Motivating employees when business is down. A business downturn is one of the most challenging situations to deal with in terms of morale. When workers feel insecure about their position, it becomes difficult to be productive at home or on the job. That's the last position any business with financial issues wants to occupy. In cases such as these, be transparent with your staff, yet also be as encouraging as possible. People will feel better if they have some sense of agency or control, so it sometimes makes sense to form problem-solving groups that can be tasked with generating new business leads, revenue sources, etc.

Dealing with negative PR. Sometimes, one person makes a mistake and it resonates throughout the entire organization. If your organization is in the public eye for the wrong reason, it's important to focus not only on public perception but also internal perception. People want to feel good about where they work; a great leader can provide that reassurance, and make sure everyone is on the same page in terms of controlling the narrative.

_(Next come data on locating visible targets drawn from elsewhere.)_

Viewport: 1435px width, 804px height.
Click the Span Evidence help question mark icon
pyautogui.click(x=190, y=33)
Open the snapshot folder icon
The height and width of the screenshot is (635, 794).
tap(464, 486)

Losing key personnel. This is a situation that will test almost every leader, and usually sooner rather than later. Replacing a key staff member can result in the loss of expertise and institutional knowledge, affect relationships with customers and vendors and even alter the office culture. It will almost certainly result in more work for colleagues, at least in the short term. A great leader understands all of this and works to get ahead of the situation, reassuring all the key parties and making sure that workflows aren't disrupted.

Great leadership in times of chaos and crisis is invaluable, yet it's also not an innate trait. If you're a new leader, you should feel confident that you can cultivate the necessary skills to navigate any organizational challenge.

Follow the ideas outlined above and you'll be on the fast track to effective leadership.